Selain meningkatkan COT, aplikasi biochar dan pukan juga memperbaiki sifat tanah. Konsentrasi hara yang lebih tinggi pada petak perlakuan biochar dan dan pukan dibandingkan petak kontrol menyarankan adanya kontribusi positif pembenah organik dalam memperbaiki ketersediaan hara. Namun demikian untuk melanggengkan pengaruh positif ini maka pukan seharusnya diaplikasikan setiap musim tanam, sementara aplikasi tunggal biochar dapat mempertahankan pengaruh tersebut dalam waktu relatif lebih lama. Lebih dari itu, meningkatnya KTK dengan penambahan biochar juga dapat mengurangi resiko pencucian hara bermuatan positif seperti potassium dan amonium-N. Meningkatnya ketersediaan hara dan KTK dari hasil penelitian ini selaras dengan hasil peneliti sebelumnya (Novak et al., 2009; Yamato et al., 2006). Tingginya muatan negatif permukaan (surface negative charge) hasil oksidasi gugus fungsional, utamanya gugus karboksil dan phenolik yang terjadi pada permukaan luar partikel biochar dan besarnya luas permukaan partikel biochar merupakan alasan utama yang menyebabkan tingginya kemampuan adsorpsi partikel biochar (Cheng et al., 2006). Sifat ini pada pada gilirannya berdampak positif menurunkan pencucian hara khususnya yang bernuatan positif seperti NH4+, K, Ca, dan Mg .
Adanya perbaikan terhadap kualitas kesuburan tanah dengan aplikasi biochar juga dicerminkan oleh: meningkatnya hasil tanaman, serapan hara, dan juga efisiensi penggunaan N dan air. Efisiensi penggunaan N tanaman jagung petak biochar sebanding dengan pukan yang diaplikasi setiap musim tanam dengan nilai masing-masing 42% dan 47%, Nilai ini mencapai 2 kali lipat dibandingkan efisiensi penggunaan N tanaman jagung pada petak tanpa pembenah tanah (23%).

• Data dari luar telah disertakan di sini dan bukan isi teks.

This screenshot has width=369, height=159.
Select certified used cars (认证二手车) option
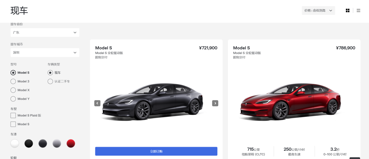pos(50,81)
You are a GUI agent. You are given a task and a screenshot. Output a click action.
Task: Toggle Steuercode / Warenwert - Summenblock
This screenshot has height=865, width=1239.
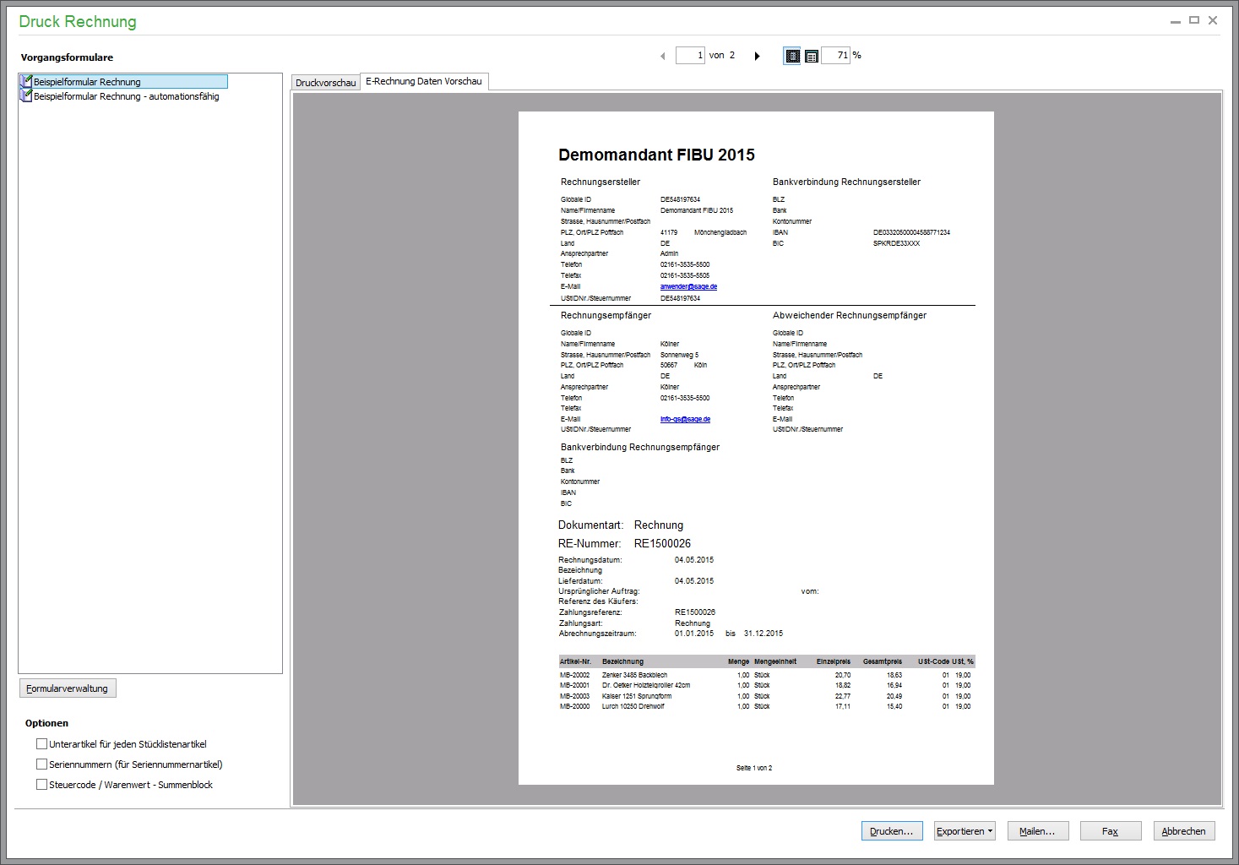coord(42,785)
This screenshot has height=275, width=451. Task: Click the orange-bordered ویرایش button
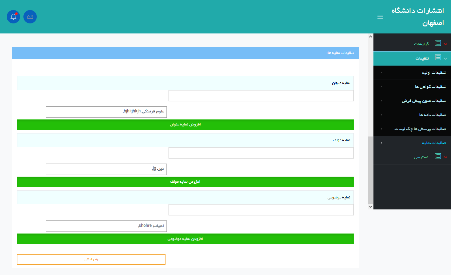tap(91, 259)
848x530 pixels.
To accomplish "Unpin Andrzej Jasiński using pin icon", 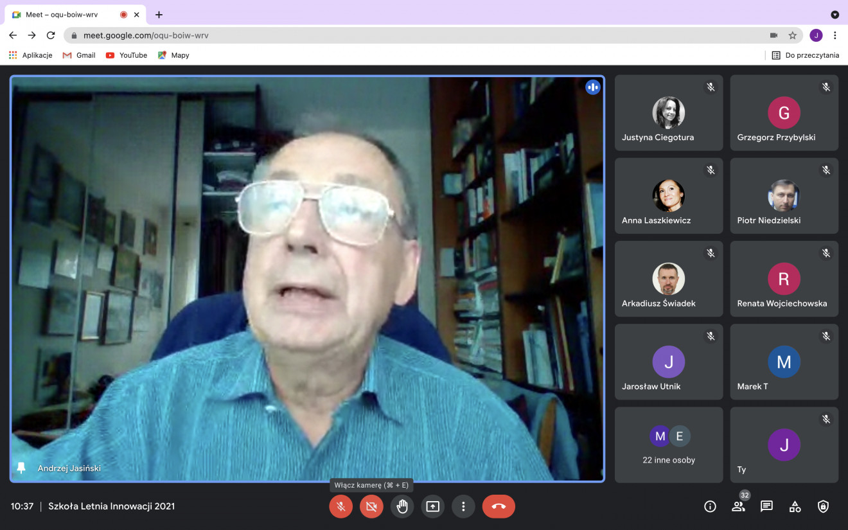I will pos(21,468).
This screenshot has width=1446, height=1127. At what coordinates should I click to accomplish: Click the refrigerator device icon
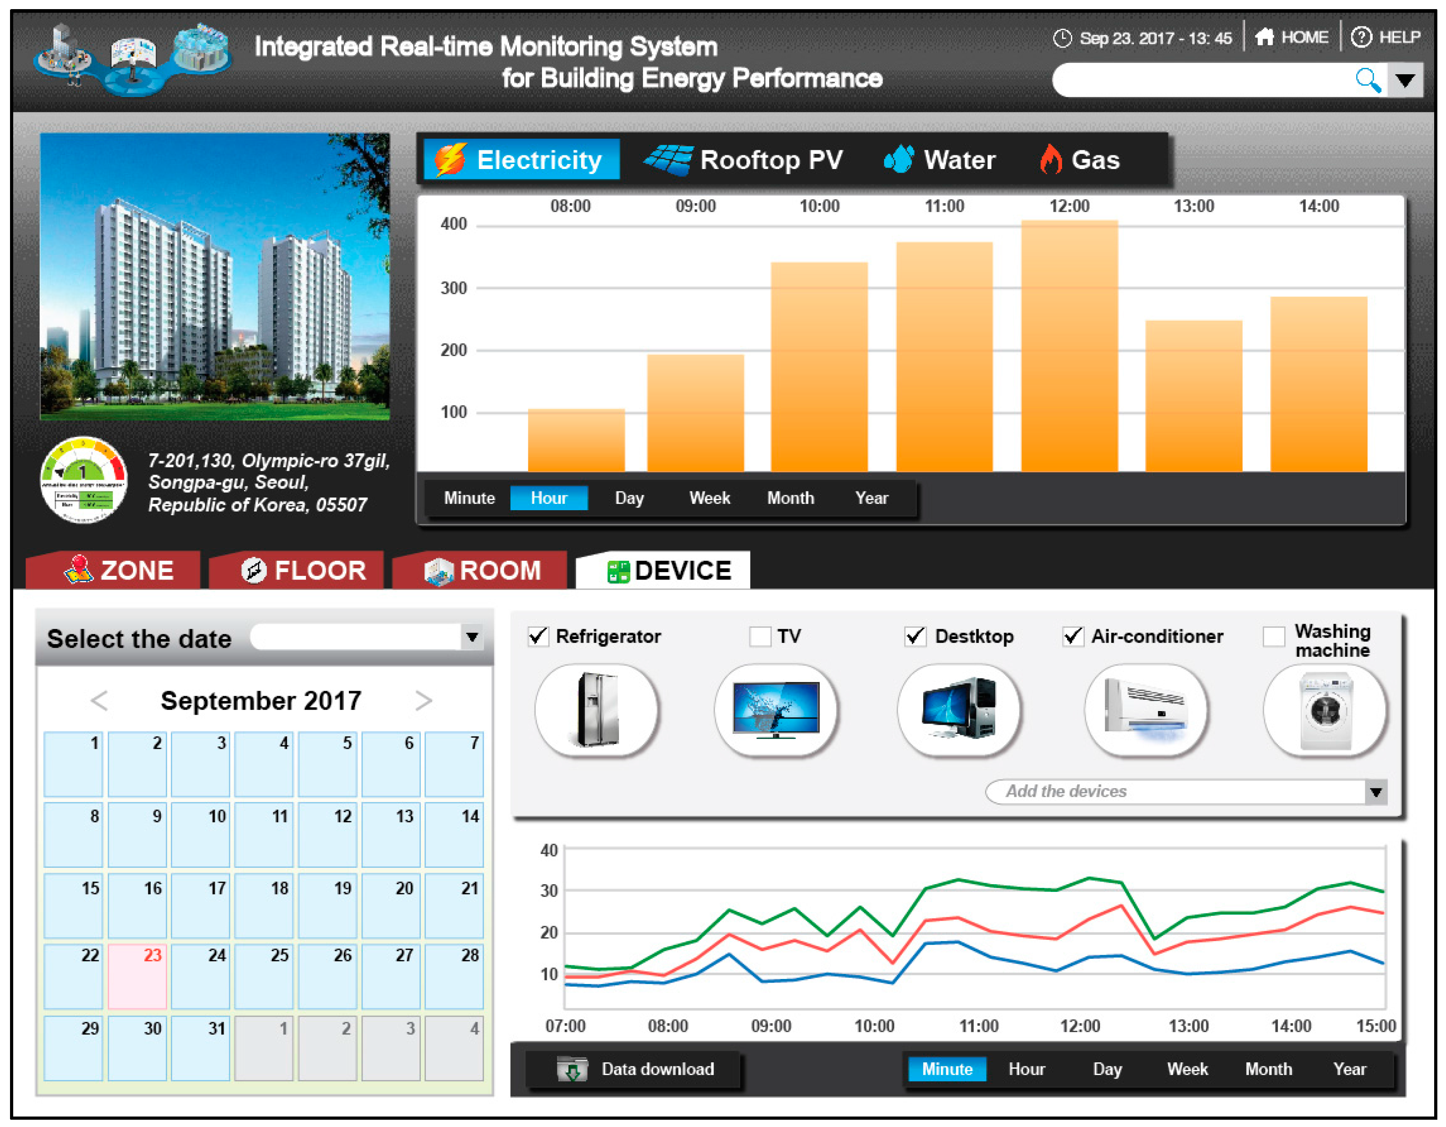(597, 711)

Respon positif tanaman jagung terhadap aplikasi biochar pada penelitian ini juga seiring dengan hasil penelitian sebelumnya di daerah tropik yang lebih basah (Yamato et al., 2006). Untuk mempertahankan hasil jagung yang tinggi, tampaknya pupuk kandang seharusnya juga diaplikasikan setiap musim tanam. Sifat rekalsitran dari biochar telah dilaporkan secara meluas oleh banyak peneliti (Lehmann et al., 2006; Islami et al., 2011), dan tidak memberikan efek negatif terhadap serapan hara tanaman jagung. Serapan hara tanaman jagung pada petak biochar secara umum sebanding dengan serapan hara tanaman jagung yang diberi pupuk kandang.

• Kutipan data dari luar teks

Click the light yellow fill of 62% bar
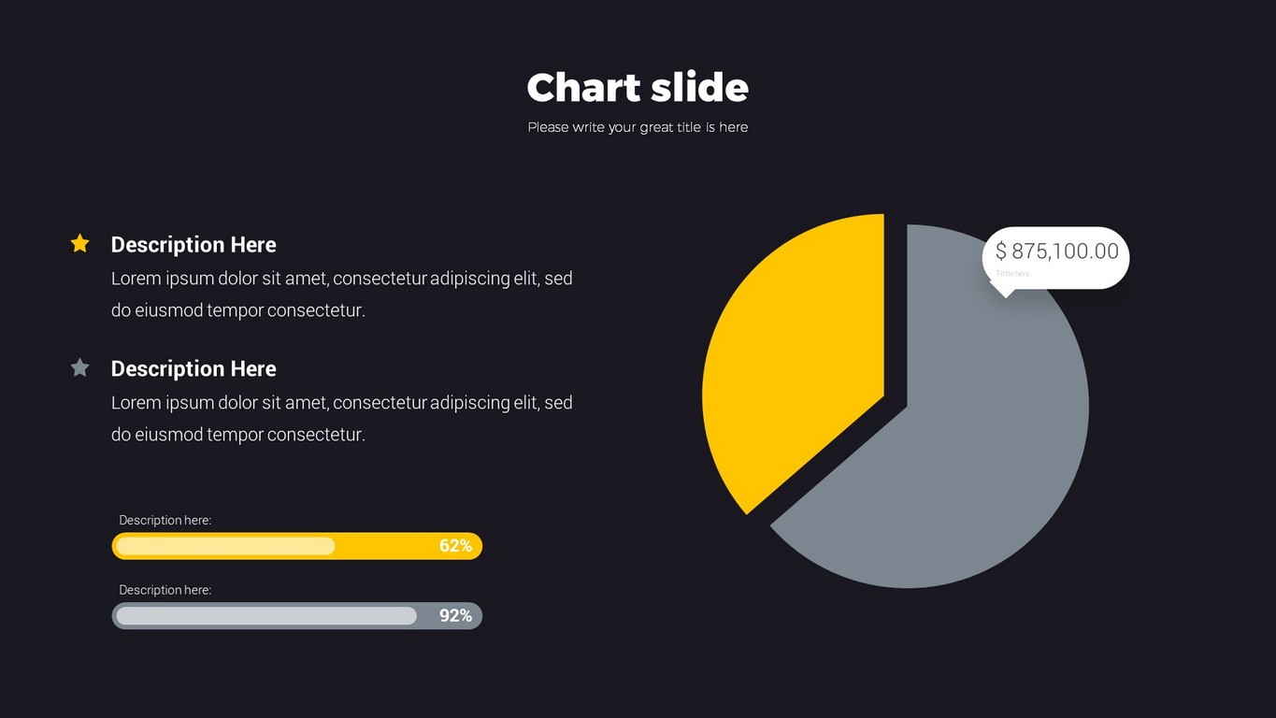Image resolution: width=1276 pixels, height=718 pixels. [x=225, y=546]
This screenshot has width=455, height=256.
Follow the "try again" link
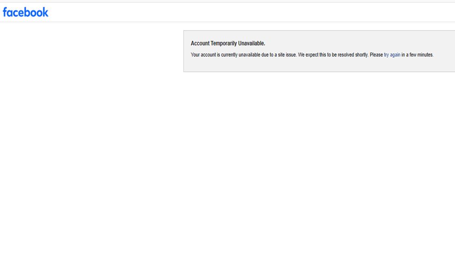click(392, 55)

Secara keseluruhan, penelitian ini mengkonfirmasikan bahwa biochar dan pupuk kandang merupakan pembenah organik yang sangat bermakna (valuable amendments) dalam memperbaiki kesuburan tanah, efisiensi penggunaan nitrogen dan air, sehingga pada giliranya diharapkan berkontribusi menciptakan sustainabilitas produksi jagung di lahan kering berpasir Lombok. Pupuk kandang yang diaplikasikan setiap musim tanam berkecenderungan memberikan hasil jagung yang lebih tinggi, akan tetapi dari aspek mempertahankan stabilitas karbon dalam jangka waktu yang lama dalam tanah, aplikasi biochar dalam sistem pertanaman tampaknya lebih menjanjikan. Menyadari keterbatasan capaian penelitian ini maka penelitian jangka panjang (long-term study)

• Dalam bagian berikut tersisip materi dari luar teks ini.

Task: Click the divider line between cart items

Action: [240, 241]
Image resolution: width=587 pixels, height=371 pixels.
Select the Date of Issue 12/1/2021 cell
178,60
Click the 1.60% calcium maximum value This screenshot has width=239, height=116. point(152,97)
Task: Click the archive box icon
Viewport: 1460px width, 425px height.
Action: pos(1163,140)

dalam beberapa tahun sistem pertanaman dengan memodifikasi aplikasi biochar dan pupuk kandang di daerah semi-arid tropis sangat diperlukan untuk mengkonfirmasi kecenderungan ini.
The potential use of biochar as an amendment for improving crop water use efficiency and nitrogen under maize cropping system (Zea mays) in sandy loam of Northern Lombok, eastern Indonesia
(Sukartono, 2011) ========================================================
Summary
Sandy soils cover about 38,000 ha in the semiarid tropics of North Lombok, Indonesia and almost 30% of these have low fertility status. Major crops grown on these soils are maize (Zea mays L.) and cassava (Manihot esculenta Crantz). Low nutrient content (N, P, K, Ca, Mg), organic C (<1.0%), and low CEC (12 cmol) are, however, major production constraints of these soils. Althoug biochar recently has attracted considerable interest asa sustainable technology to improve soil fertility in the tropics, information on their potential to amend infertile sandy loam soils under maize cropping system in the semiarid tropics is rather limited. Furthermore, many local organic resources such as coconut shell and cattle dung available in Lombok (approximately 56,180 and 2, 830, 256 Mg per year, respectively in this area), which by and large remain under-exploited, are suitable for biochar production. Use of such residues for improving soil quality as well as crop productivity in the dry land farming systems of Lombok might be ecologically promising also. The present study was aimed to address the potential of biochar (produced from cattle dung and coconut shell) for improving fertility of sandy loam soils, nitrogen and crop water use under maize cropping system in Northern Lombok.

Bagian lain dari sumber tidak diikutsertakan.